The developers of some early CAD software for Macintosh, DOS and UNIX machines are proving, once again, that you can’t keep good ideas down. Their products have been sold, shuffled, reconstituted and reacquired a few times since 1987. Now, they are back in the market with a new CAD program for Mac OS X.

VersaCAD 2005 is scheduled to start shipping Feb. 15. It is marketed by Archway Systems Inc., a company founded in 1989 by Tom and Mike Lazear when they reacquired VersaCAD. They had originally developed the product, but sold it two years before.

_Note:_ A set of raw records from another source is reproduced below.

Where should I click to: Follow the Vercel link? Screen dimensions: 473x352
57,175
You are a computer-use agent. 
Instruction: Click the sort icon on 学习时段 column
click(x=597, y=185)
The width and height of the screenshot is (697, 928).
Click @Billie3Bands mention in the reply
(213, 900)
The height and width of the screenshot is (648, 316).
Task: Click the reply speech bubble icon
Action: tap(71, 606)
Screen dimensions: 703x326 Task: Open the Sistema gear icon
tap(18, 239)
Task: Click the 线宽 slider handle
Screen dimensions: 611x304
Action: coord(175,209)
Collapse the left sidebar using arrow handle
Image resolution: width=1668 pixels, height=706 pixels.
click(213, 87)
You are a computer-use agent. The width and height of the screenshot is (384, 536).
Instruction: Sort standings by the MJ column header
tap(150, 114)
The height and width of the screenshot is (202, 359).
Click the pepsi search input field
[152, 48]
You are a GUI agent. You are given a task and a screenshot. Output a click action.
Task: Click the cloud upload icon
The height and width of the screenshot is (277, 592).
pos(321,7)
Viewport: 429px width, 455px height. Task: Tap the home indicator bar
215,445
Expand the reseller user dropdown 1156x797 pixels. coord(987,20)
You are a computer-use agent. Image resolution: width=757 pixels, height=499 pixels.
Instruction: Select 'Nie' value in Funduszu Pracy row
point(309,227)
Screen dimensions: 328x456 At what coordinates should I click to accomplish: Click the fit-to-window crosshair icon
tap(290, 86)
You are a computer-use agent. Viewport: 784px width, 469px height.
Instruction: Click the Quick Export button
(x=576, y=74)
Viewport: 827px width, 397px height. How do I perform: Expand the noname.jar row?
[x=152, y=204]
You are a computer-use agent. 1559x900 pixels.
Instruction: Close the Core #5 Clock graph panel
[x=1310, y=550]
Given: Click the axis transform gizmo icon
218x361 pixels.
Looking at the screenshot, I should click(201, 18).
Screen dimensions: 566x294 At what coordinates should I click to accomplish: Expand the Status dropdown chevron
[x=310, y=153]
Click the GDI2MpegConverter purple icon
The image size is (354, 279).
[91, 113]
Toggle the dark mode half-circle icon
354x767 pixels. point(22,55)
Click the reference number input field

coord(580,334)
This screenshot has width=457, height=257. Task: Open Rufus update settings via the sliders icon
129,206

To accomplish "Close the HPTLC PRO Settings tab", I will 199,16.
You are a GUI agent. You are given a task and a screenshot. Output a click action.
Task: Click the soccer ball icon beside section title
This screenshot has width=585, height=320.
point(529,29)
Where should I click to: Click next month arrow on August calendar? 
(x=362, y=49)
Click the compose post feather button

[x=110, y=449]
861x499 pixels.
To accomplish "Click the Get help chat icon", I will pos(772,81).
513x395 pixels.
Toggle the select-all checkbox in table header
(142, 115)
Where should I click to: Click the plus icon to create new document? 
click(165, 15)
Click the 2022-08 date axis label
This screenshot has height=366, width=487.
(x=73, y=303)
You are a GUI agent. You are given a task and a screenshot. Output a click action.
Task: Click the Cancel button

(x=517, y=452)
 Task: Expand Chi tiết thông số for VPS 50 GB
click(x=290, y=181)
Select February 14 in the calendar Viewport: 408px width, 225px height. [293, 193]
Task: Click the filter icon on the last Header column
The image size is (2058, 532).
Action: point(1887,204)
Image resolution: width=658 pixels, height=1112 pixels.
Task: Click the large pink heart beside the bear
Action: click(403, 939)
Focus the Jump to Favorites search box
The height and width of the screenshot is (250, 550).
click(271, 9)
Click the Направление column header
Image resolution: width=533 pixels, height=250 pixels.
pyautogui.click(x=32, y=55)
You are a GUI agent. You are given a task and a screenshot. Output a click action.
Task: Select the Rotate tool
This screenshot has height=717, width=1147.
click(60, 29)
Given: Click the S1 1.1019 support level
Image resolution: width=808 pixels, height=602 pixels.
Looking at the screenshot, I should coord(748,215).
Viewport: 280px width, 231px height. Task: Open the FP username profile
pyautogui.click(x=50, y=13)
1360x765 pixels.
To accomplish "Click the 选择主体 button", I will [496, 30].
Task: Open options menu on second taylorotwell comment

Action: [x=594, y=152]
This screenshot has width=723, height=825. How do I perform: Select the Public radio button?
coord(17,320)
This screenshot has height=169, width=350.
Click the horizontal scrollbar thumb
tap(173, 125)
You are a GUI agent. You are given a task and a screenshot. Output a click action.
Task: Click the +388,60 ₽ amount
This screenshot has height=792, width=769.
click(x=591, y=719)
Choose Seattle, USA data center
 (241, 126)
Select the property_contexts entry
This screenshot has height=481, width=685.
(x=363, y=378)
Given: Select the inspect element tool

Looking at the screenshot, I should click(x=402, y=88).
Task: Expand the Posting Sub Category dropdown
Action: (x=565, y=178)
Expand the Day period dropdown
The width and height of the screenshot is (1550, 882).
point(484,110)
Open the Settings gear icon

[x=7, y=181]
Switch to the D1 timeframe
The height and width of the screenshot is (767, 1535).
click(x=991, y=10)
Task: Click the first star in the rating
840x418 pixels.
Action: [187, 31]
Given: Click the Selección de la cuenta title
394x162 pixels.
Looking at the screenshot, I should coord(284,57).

VersaCAD has continued to carry a Windows and Mac customer base of about 20,000 seats through it all, says Tom Lazear, CEO of the Huntington Beach, Calif.-based firm. The new product, however, is "closer to a rewrite" with some major re-engineering. "It’s really UNIX with a smiley face on it," he says. But it is also backward compatible to the very earliest Apple operating systems, he adds.

The software package includes VersaCAD that "will run on any Macintosh ever built," Lazear says, but includes the new release designed to run on OS 10.3 or higher. Price, versatility and ease of use are big selling points, he claims. The software sells for $629 for a single seat, with the usual breaks for site licenses. It uses Mac-style menus and tool bars and graphical interface and has sets of standard symbol libraries for setting up architectural, mechanical, electrical, mapping and plant design projects. It has a translator for importing CAD files from other products, including AutoCAD.